◆ **TASK GOAL**
Produce a copy of every line in the records that holds the string "computer".

Excerpts from a dataset:
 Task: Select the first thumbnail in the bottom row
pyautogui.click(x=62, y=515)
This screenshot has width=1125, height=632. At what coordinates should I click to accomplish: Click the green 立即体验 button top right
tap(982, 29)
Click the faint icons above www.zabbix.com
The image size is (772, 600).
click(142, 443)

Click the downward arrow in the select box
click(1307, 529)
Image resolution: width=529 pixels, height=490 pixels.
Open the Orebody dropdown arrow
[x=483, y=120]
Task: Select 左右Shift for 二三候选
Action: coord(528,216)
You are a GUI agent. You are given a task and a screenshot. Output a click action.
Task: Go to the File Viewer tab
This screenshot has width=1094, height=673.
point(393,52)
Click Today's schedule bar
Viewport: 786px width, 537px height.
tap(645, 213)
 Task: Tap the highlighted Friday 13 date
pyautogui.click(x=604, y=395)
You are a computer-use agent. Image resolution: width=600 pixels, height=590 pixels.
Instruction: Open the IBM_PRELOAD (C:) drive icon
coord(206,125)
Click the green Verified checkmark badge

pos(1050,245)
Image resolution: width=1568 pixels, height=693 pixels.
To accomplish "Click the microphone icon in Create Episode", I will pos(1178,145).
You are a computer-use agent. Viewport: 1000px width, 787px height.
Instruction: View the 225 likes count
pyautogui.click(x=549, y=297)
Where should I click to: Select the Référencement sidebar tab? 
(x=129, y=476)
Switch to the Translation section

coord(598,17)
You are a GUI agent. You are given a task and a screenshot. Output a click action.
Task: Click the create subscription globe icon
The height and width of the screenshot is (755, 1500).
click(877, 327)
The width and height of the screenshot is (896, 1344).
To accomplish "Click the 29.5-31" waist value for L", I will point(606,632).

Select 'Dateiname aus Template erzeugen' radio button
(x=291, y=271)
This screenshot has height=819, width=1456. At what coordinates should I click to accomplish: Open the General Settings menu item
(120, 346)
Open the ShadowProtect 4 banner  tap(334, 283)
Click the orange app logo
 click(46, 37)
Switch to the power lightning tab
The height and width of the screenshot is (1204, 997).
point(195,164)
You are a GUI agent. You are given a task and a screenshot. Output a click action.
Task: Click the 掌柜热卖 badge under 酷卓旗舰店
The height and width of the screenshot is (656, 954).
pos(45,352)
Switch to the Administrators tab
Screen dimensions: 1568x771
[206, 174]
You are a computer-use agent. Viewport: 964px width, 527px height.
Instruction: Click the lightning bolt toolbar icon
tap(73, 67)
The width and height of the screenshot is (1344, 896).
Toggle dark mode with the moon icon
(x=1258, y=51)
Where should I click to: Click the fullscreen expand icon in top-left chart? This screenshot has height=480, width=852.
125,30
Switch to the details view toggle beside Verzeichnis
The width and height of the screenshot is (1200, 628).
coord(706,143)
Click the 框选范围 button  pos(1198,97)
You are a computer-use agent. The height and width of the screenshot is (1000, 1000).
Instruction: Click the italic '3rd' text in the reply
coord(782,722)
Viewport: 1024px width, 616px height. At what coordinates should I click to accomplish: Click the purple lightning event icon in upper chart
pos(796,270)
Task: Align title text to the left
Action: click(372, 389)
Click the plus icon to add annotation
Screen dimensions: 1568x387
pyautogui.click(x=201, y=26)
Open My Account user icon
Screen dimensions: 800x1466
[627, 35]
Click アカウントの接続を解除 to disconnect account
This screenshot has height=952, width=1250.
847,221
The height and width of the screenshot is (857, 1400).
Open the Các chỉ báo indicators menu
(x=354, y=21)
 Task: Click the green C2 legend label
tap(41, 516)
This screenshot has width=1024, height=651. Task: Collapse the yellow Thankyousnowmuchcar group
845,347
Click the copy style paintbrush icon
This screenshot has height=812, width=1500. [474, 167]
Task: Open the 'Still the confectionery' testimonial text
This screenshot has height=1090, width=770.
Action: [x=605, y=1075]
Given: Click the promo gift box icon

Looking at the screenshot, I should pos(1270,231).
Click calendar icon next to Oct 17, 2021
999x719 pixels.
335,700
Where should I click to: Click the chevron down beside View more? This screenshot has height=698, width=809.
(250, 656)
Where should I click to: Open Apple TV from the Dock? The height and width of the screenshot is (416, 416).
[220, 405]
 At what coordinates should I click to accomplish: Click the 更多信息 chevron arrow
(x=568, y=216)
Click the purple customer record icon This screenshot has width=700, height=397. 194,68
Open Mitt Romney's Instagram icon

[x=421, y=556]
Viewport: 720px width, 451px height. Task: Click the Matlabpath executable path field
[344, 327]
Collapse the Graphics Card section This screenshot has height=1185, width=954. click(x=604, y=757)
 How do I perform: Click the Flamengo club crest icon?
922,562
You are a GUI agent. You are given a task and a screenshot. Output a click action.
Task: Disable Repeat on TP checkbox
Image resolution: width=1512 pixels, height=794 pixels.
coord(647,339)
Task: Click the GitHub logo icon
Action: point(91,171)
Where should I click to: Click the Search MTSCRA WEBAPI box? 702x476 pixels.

◆ **PROBLEM SOLUTION**
You are a computer-use agent. Image resolution: width=600 pixels, height=590 pixels.
You are a computer-use agent. Viewport: 1000px width, 787px height.
You are a computer-use agent. Viewport: 964px width, 527px height.
You are a computer-use agent. The height and width of the screenshot is (1000, 1000).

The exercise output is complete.